Hierarchical Beta Processes and the Indian Buffet Process
Matlab code

Romain Thibaux and Michael I. Jordan

   
         
What it does
 

This matlab code was used to run the experiments of our paper (here) on hierarchical beta processes (hbp). Only the simplest 2-level hierarchies are implemented (i.e. §6.1 and §6.2 but not §6.3). The code allows you to run Gibbs sampling (which reduces to rejection sampling for 2-level hierarchies) to compute the posterior probability of each feature (e.g. word), as well as the remaining frequency of unknown features, in each category (e.g. topic), after observing data.

The data, preformatted, is available as a Matlab .mat file, or as a perl script to execute on the original data. The code can then read from either source.

If you find a bug, or have trouble installing, let me know.

   
         
Main functions
 

hbp: takes a training set of N documents (in sparse binary matrix format) split into n categories, a test set (m documents with unknown categories), and the parameters of an hbp prior. It returns the posterior probability that each test document belongs to each category, as an n*m matrix.

test_hbp: a scripts which loads an example dataset, chooses reasonable parameters for the hbp and runs the above function. It also compares the performance with that of naive Bayes.

   
         
Other functions
  choose_hbp_parameters: picks reasonable parameters c0 and gamma for the hbp prior.
hbp_cross_validation
: picks a good c parameter by cross-validation.
beta_hierarchy_inference
: inference in a singleton slice of the hbp model (eq. 9).
fit_gamma: finds the parameters of a gamma variable that best approximates the posterior of b in a slice of the hbp (eq. 10 and following). It uses a third degree fixed point equation for fast convergence (not mentioned in the paper, type "help fit_gamma" for more information) but binary search is also implemented for comparison.
posterior_beta_mode: finds the maximum a posteriori for b in the slice model, i.e. it finds the maximum of eq. 10. This function works in tandem with fit_gamma().
rejection_sampling: draws a random sample from the posterior of b (eq. 10) by rejection sampling using a gamma approximation as proposal distribution.
naive_bayes: naive bayes classification with Laplace smoothing.
and various helper functions
   
         
Code
  Dowload the code, compressed with winzip [zip] or tar [tar]. Uncompress it and set the path of matlab (File > Set Path...) so it can see it. The code is licensed under BSD. See the readme file [readme] for a list of conditions attached to this license.    
         
Data
 

The preprocessed data in a zipped .mat format is here [5 Mb, 30Mb uncompressed]. This dictionary gives the words associated to each feature (features are ordered by frequency to help with interpretability). As can be seen by browsing the dictionary, very minimal preprocessing was applied. Stop words and rare words alike were left in.
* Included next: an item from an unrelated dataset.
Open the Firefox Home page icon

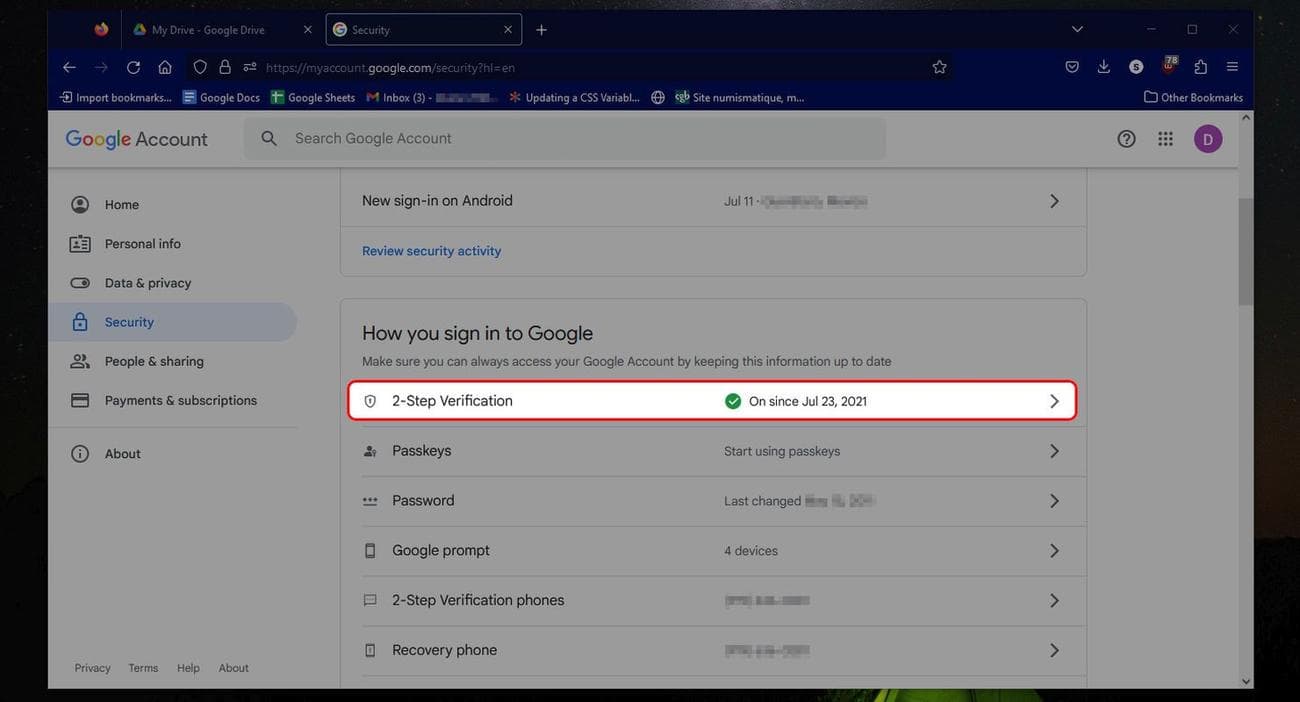click(x=165, y=67)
Alternatively, to reproduce this data from the original 20 newsgroup data, first download the data 20news-bydate.tar.gz from there. Once uncompressed it contains two directories 20news-bydate-test/ and 20news-bydate-train/ inside a toplevel directory 20news-bydate/. Then place this perl script and this makefile in 20news-bydate/. Run 'make' (under Windows this requires cygwin). The script takes a long time to run, and generates many auxillary files. In the end the directories contain about 100 Mb, which can amount to about 300 Mb of disk space because of the large number of files. Among other things, it generates the dictionary mentioned above.

The script translates each document into a feature list: the list of word ids that this document contains, where words have a unique id for the entire data. It should be easy to modify to include many other types of binary features (pairs of words, etc).